[Stored data]
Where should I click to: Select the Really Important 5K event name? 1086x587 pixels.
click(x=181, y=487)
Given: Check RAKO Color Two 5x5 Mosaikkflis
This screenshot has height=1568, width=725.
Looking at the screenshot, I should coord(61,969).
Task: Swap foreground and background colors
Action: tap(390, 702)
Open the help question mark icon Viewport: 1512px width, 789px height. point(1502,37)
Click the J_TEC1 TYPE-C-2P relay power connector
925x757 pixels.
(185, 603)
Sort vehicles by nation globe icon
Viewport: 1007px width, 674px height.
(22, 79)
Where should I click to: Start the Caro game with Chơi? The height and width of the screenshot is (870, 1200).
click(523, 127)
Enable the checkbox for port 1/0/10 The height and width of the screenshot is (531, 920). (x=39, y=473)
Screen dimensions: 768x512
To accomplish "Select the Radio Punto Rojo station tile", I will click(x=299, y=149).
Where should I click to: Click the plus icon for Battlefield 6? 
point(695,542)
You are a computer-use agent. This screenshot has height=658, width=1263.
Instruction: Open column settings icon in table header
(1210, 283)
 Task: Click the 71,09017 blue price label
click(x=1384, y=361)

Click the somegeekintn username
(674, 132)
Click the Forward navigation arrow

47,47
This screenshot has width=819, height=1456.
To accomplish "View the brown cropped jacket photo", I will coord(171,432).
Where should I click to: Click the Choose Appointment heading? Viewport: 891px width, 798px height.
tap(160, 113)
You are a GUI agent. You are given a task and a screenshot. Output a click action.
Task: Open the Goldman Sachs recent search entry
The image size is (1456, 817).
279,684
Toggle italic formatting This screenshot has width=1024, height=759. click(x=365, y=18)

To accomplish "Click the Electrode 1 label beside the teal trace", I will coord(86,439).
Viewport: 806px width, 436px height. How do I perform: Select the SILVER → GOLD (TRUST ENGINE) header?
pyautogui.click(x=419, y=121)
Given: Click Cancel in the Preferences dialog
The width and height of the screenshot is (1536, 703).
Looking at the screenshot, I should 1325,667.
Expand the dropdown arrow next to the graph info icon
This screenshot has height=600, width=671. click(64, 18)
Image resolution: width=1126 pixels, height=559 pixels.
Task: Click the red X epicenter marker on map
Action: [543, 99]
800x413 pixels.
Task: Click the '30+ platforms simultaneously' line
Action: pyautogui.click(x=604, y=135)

# EXERCISE
Would you copy out each record precisely as it stands?

# TASK ANSWER
Where should I click to: Select the Really Important 5K event name? 1086x587 pixels.
click(x=181, y=487)
Given: Check RAKO Color Two 5x5 Mosaikkflis
This screenshot has height=1568, width=725.
Looking at the screenshot, I should coord(61,969).
Task: Swap foreground and background colors
Action: tap(390, 702)
Open the help question mark icon Viewport: 1512px width, 789px height. point(1502,37)
Click the J_TEC1 TYPE-C-2P relay power connector
925x757 pixels.
(185, 603)
Sort vehicles by nation globe icon
Viewport: 1007px width, 674px height.
(22, 79)
Where should I click to: Start the Caro game with Chơi? The height and width of the screenshot is (870, 1200).
click(523, 127)
Enable the checkbox for port 1/0/10 The height and width of the screenshot is (531, 920). (x=39, y=473)
Screen dimensions: 768x512
To accomplish "Select the Radio Punto Rojo station tile", I will click(x=299, y=149).
Where should I click to: Click the plus icon for Battlefield 6? 
point(695,542)
You are a computer-use agent. This screenshot has height=658, width=1263.
Instruction: Open column settings icon in table header
(1210, 283)
 Task: Click the 71,09017 blue price label
click(x=1384, y=361)

Click the somegeekintn username
(674, 132)
Click the Forward navigation arrow

47,47
This screenshot has width=819, height=1456.
To accomplish "View the brown cropped jacket photo", I will coord(171,432).
Where should I click to: Click the Choose Appointment heading? Viewport: 891px width, 798px height.
tap(160, 113)
You are a GUI agent. You are given a task and a screenshot. Output a click action.
Task: Open the Goldman Sachs recent search entry
The image size is (1456, 817).
279,684
Toggle italic formatting This screenshot has width=1024, height=759. click(x=365, y=18)

To accomplish "Click the Electrode 1 label beside the teal trace", I will coord(86,439).
Viewport: 806px width, 436px height. How do I perform: Select the SILVER → GOLD (TRUST ENGINE) header?
pyautogui.click(x=419, y=121)
Given: Click Cancel in the Preferences dialog
The width and height of the screenshot is (1536, 703).
Looking at the screenshot, I should 1325,667.
Expand the dropdown arrow next to the graph info icon
This screenshot has height=600, width=671. click(64, 18)
Image resolution: width=1126 pixels, height=559 pixels.
Task: Click the red X epicenter marker on map
Action: [543, 99]
800x413 pixels.
Task: Click the '30+ platforms simultaneously' line
Action: pyautogui.click(x=604, y=135)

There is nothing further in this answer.